What you are asked to do → Set down the portion of the text on alternatives to typed passwords, starting at "Mozilla Persona." and ending at "will be interesting.".

START Text

This entire debate around typed passwords feels like we're still trying to create "a faster horse" instead of "building a car".

We're talking about letting a machine/program know you are really you. Right now a lot people concerned with this topic also carry around advanced computers (smartphones) with HD camera's, GPS, Compas and Near Field or Bluetooth communication capabilities. Surely it would be possible to use something else than keyboard-input to let a machine know you are really you?

A login by 180° close up picture of your face combined with location and IMEI or something? Combining bio data with location and machine or what not... Any ideas?

You're confusing authentication with identification.

Many (most?) web services and software only require the former, not the later. They don't need to know that you're Joe Bloggs, only that you're the unidentified person that created the account and are the one entitled to use it.

This is a more and more important distinction as privacy issues grow.

I think you're right. This makes it simpler. All that is required is an authentication. Right now this is 'input through keyboard' because a keyboard was the only way to provide input. Thinking about other forms of input would help.

Mozilla Persona.

No password needed at all - your email provider verifies your identity to your browser, and then your browser uses the key generated from that to sign you in.

And how are you signed into your email provider?

Your identity provider doesn't need to be your email provider. You can use something like https://www.persowna.net/ (disclaimer: I wrote it), which can use any manner of authentication it likes. I may just add client SSL certificates as a way of authentication, that will be interesting.

END Text
START Excerpted data

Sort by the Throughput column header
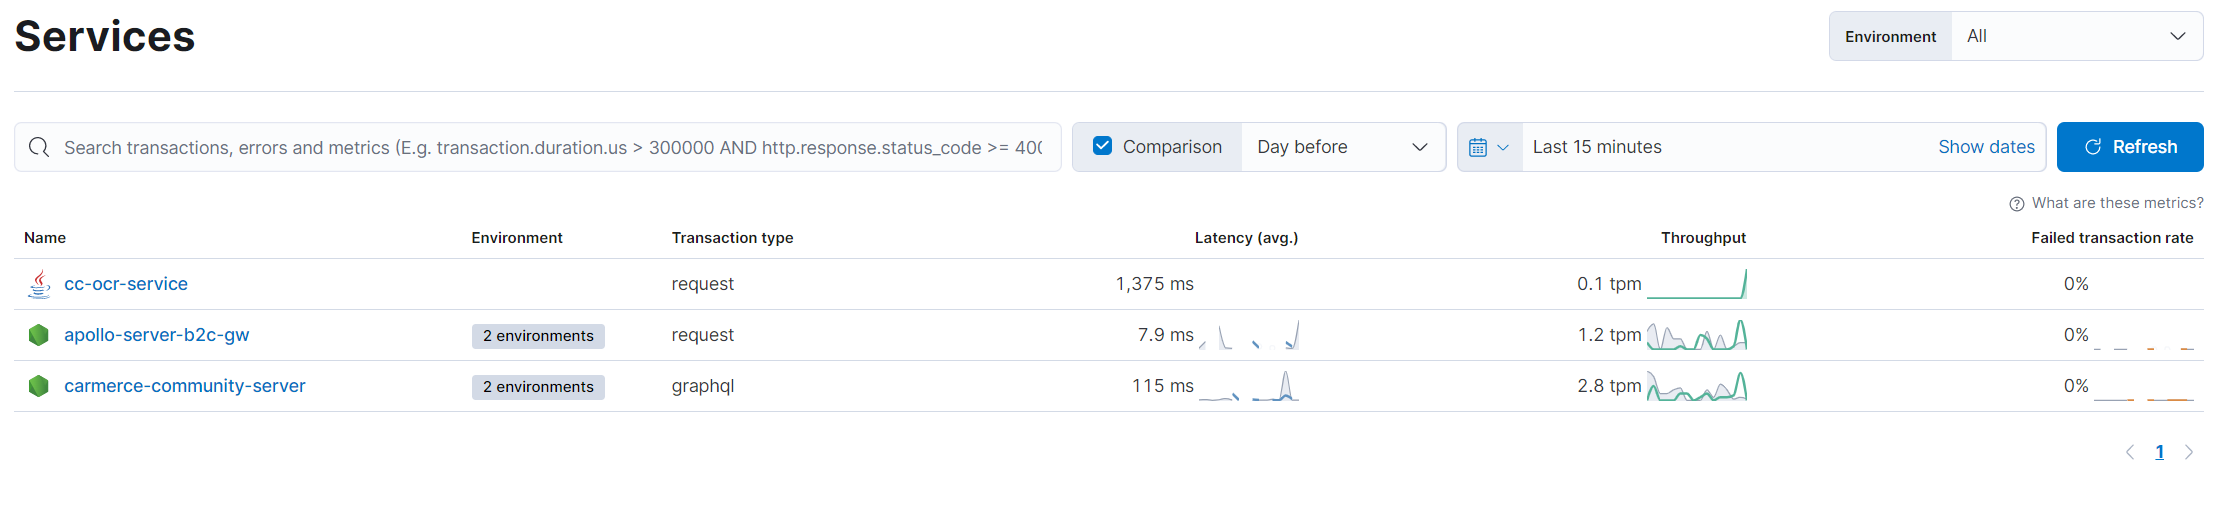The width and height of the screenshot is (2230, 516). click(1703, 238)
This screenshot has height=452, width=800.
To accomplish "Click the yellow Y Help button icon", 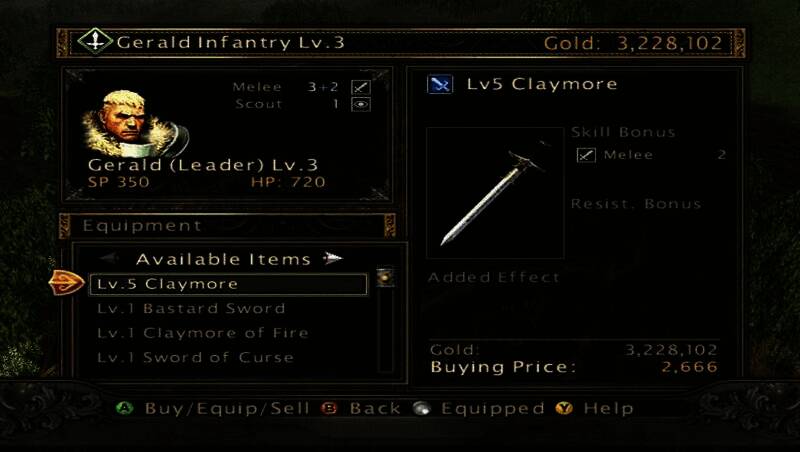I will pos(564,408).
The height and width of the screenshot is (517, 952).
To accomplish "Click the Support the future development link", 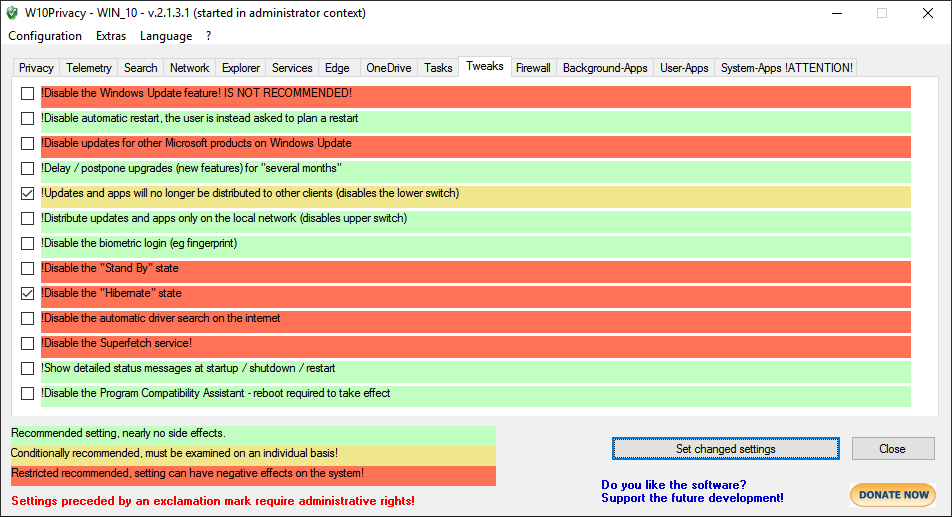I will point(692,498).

END Excerpted data

Expected answer →
Mozilla Persona.

No password needed at all - your email provider verifies your identity to your browser, and then your browser uses the key generated from that to sign you in.

And how are you signed into your email provider?

Your identity provider doesn't need to be your email provider. You can use something like https://www.persowna.net/ (disclaimer: I wrote it), which can use any manner of authentication it likes. I may just add client SSL certificates as a way of authentication, that will be interesting.